Kingshill (2018)
Patrick Durkin, was born on a tenant farm in County Mayo. He came to Scotland and became a coal miner at Kingshill No.1 colliery in Allanton near Shotts. He died due to the accumulation of coal dust on his lungs leaving behind a wife and nine surviving children, including my mother.
Thousands of people worked in Kingshill No.1 during its fifty year life span. It was one of the first pits to be nationalised. After it closed in 1968 the land above ground eventually became a small nature reserve. The large 'bing' I used to climb as a small boy was levelled off and trees were planted by the council. The woods, ponds and lichens encouraged the return of mammals, amphibians, insects and birds. The summers are full of colourful flowers and butterflies. You'd never know this was once the site of heavy industry, except sometimes in winter when the vegetation dies back you can see the black slag of waste coal in certain areas breaking through the surface.

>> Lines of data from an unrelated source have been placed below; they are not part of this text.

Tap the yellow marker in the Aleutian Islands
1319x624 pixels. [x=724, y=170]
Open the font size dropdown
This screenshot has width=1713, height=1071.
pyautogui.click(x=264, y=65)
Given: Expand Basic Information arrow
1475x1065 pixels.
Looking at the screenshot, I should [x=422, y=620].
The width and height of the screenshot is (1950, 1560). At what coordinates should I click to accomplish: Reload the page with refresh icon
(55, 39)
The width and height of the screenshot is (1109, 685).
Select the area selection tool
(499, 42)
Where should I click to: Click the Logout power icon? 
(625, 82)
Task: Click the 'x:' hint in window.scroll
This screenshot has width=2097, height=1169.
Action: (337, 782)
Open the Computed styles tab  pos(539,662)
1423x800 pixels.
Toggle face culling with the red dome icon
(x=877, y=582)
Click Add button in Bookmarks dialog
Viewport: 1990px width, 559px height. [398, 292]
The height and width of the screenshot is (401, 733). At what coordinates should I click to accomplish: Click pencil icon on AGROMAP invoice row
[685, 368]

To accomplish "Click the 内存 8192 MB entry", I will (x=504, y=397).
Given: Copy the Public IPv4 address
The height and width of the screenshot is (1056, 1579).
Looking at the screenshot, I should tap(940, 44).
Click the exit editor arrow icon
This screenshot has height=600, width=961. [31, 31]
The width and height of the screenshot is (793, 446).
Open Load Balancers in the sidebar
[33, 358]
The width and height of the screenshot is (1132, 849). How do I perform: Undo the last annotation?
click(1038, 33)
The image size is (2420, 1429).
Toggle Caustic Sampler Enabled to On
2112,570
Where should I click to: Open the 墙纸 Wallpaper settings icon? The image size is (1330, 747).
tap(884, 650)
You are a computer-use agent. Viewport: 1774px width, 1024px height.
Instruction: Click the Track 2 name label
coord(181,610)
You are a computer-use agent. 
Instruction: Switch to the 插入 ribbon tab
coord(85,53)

I began photographing Kingshill in 2016 using a half frame camera and cheap colour film, imagining myself to be an amateur environmentalist like the butterfly counters I'd sometimes meet whilst out walking there. A collection of these photographs were shown in an exhibition, Coal, Steel and Earth alongside the work of my friend John Farrell at the Scottish Museum of Industrial Life, Summerlee, Coatbridge, in 2018. John had photographed another post-industrial site, Ravenscraig, where coincidentally my other grandfather, Hugh McElhinney, had worked laying rail track. I will keep going back to Kingshill.